Her reply had two parts. She said, per WHO figures, India registered 374 deaths per million and this was one of the lowest. In terms of deaths per million, that data might be true. But even the WHO dashboard suggests India has recorded 0.52 million deaths thus far. This is the third-highest after the US (0.97 million) and Brazil (0.65 million).
The second part of her reply was about underreporting of COVID-19 deaths. Many papers have revealed that India missed deaths by a factor of 7-8. The latest said 4.7 million Indians died due to COVID-19 in 2020 and 2021 – the highest in the world. Even today, India’s official toll is only 0.52 million.

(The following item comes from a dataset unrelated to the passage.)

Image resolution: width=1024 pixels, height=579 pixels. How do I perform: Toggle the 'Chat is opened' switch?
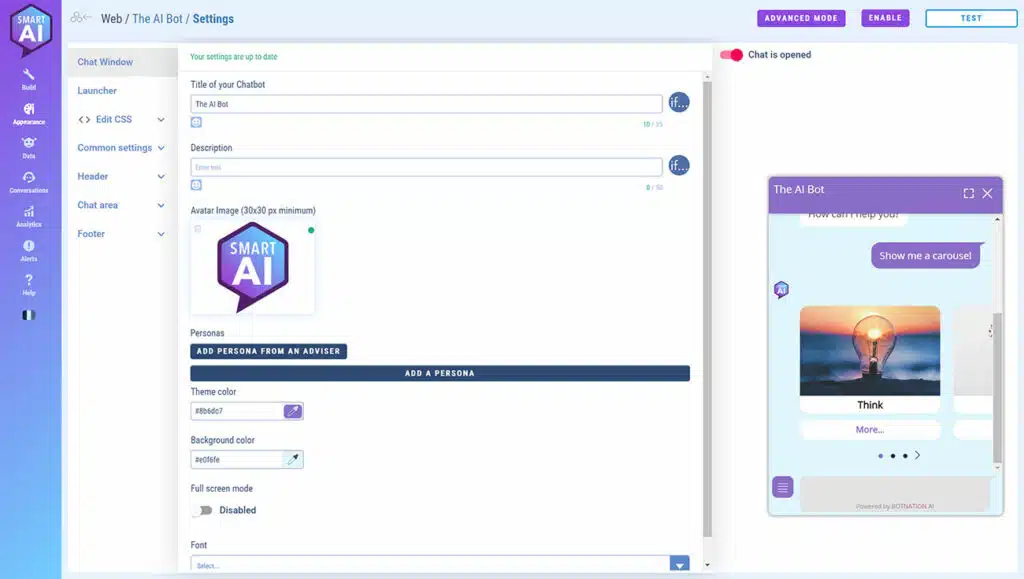click(x=731, y=55)

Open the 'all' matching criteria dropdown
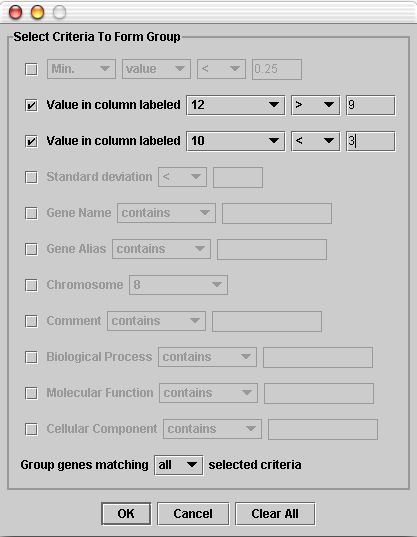coord(178,465)
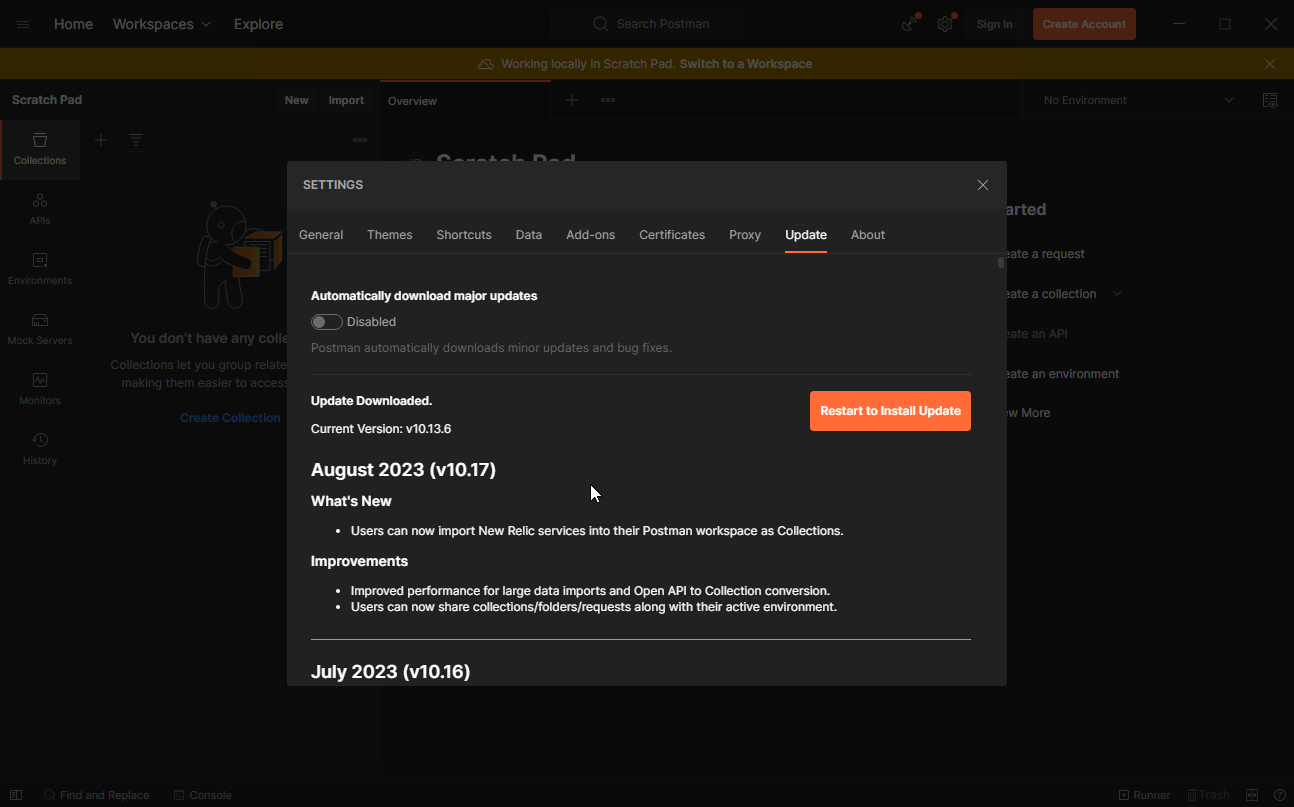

According to an analysis by Prabhat Jha, an epidemiologist at the University of Toronto, 3.2 million people died in these two years. There have been other estimates (see here, here, here and here), all pointing at large-scale fatality underreporting in India.
The Union government responded with denial in all cases – as did Bharti in parliament. And the second part of her answer was:
“These reports have mostly relied on unvalidated methodologies, or data sources used to derive ‘estimates’ are not reliable. In most of these studies, the results have been obtained using mathematical modelling techniques from a limited sample of small sub-population subgroups which is extrapolated to the entire country.”
These studies got their data from the government’s civil registration system (CRS). They compared CRS numbers from 2020 and 2021 with that from previous years, and found a sharp rise in overall mortality during the pandemic period. So it wasn’t clear if the minister thought CRS was unreliable.
It’s true that CRS data was available for a dozen states. For the rest, researchers either used models or surveys. But the government has only denied their findings, based on either method.
The WHO also reckons that undercounted COVID-19 deaths is a real and global phenomenon, and is soon expected to present a report on the matter. Let’s see how the government responds to that.